Pharmacokinetics of Laropiprant and Glucuronide Metabolite in Patients with Severe Renal Insufficiency

Abstract

Flushing symptoms limit the use of niacin as an effective treatment for dyslipidemia; laropiprant, a prostaglandin D2 receptor subtype 1 antagonist, reduces niacin-induced flushing and is being developed in combination with niacin. The aims of this study were to both determine the effect of renal insufficiency on plasma pharmacokinetics of laropiprant and to assess safety and tolerability in patients with severe renal insufficiency.

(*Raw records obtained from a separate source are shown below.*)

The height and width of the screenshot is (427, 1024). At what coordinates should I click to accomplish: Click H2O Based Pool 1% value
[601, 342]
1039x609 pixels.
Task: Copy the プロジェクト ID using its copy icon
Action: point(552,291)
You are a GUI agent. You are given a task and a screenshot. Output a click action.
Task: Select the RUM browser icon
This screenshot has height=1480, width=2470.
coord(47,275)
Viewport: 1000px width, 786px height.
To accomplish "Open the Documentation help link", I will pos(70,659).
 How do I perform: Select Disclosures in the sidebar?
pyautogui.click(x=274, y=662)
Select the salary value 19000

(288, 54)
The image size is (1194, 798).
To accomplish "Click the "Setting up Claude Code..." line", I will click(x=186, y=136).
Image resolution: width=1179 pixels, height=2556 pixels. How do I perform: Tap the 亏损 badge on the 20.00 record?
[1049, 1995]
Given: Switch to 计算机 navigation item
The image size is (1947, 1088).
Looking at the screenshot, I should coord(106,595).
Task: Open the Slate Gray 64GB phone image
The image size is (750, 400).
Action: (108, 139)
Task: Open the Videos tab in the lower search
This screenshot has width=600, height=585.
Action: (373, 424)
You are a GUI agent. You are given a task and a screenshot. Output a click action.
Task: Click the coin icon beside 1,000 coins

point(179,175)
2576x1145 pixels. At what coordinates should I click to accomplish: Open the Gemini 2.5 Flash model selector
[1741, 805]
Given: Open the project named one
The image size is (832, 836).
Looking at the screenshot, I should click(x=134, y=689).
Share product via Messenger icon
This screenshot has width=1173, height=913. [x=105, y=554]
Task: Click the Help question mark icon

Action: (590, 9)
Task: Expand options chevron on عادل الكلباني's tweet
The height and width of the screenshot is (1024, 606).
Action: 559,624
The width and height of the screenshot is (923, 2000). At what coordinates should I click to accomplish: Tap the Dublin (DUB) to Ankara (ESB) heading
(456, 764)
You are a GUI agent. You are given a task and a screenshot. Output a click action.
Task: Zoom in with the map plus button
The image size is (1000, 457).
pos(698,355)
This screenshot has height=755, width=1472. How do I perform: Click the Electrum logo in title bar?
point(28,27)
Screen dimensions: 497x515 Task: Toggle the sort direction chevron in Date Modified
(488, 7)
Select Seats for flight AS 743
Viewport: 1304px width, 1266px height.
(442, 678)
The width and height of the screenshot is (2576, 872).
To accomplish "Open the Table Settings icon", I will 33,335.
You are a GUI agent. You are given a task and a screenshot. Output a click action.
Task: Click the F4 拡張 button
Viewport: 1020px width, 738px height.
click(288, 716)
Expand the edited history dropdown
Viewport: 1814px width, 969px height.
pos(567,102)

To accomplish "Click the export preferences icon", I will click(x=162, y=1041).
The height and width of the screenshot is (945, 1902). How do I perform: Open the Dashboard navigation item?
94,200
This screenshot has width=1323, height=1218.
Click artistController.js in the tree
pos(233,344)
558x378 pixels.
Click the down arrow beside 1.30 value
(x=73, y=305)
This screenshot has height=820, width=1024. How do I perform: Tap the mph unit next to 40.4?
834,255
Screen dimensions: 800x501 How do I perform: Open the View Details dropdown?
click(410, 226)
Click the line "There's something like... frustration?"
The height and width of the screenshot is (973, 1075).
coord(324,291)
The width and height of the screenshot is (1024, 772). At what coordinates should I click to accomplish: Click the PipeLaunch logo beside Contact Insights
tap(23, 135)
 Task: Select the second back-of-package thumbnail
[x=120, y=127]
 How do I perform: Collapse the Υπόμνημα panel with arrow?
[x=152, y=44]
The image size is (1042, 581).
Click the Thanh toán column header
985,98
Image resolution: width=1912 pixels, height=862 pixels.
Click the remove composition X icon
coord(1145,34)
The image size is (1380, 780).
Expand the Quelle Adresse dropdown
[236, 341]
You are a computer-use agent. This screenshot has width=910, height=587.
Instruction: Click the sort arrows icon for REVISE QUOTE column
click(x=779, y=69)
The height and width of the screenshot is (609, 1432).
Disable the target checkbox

This open-label study compared the pharmacokinetics of a single laropiprant 40-mg dose in 8 nondialyzed, severe renal insufficiency patients (RIs) with healthy matched subjects (HSs) (24-hour creatinine clearance <30 mL/min/1.73 m(2) and >80 mL/min/1.73 m(2) for RIs and HSs, respectively). In RIs, laropiprant was well tolerated and the area under the concentration time curve (AUC(0-infinity)) was modestly higher (ratio of geometric least-squares means [GMR] for RIs to HSs was 1.58; 90% confidence interval [CI], 1.06-2.35); neither the maximum laropiprant plasma concentration (C(max)) nor the time to C(max) (T(max)) was significantly affected. The apparent terminal half-life (t(1/2)) was 26.0 and 14.8 hours for RIs and HSs, respectively (P = 0.007). Similarly, for the inactive laropiprant glucuronide metabolite, the GMR for AUC(0-infinity) was 2.17 (90% CI, 1.44-3.27), and the apparent t(1/2) values were 25.3 to 14.5 hours (P = 0.037) in RIs and HSs, respectively. Renal insufficiency had no clinically significant effect on laropiprant pharmacokinetics. Because niacin and its metabolites are excreted through the kidneys, the combination of niacin with laropiprant should be used with caution in patients with renal impairment.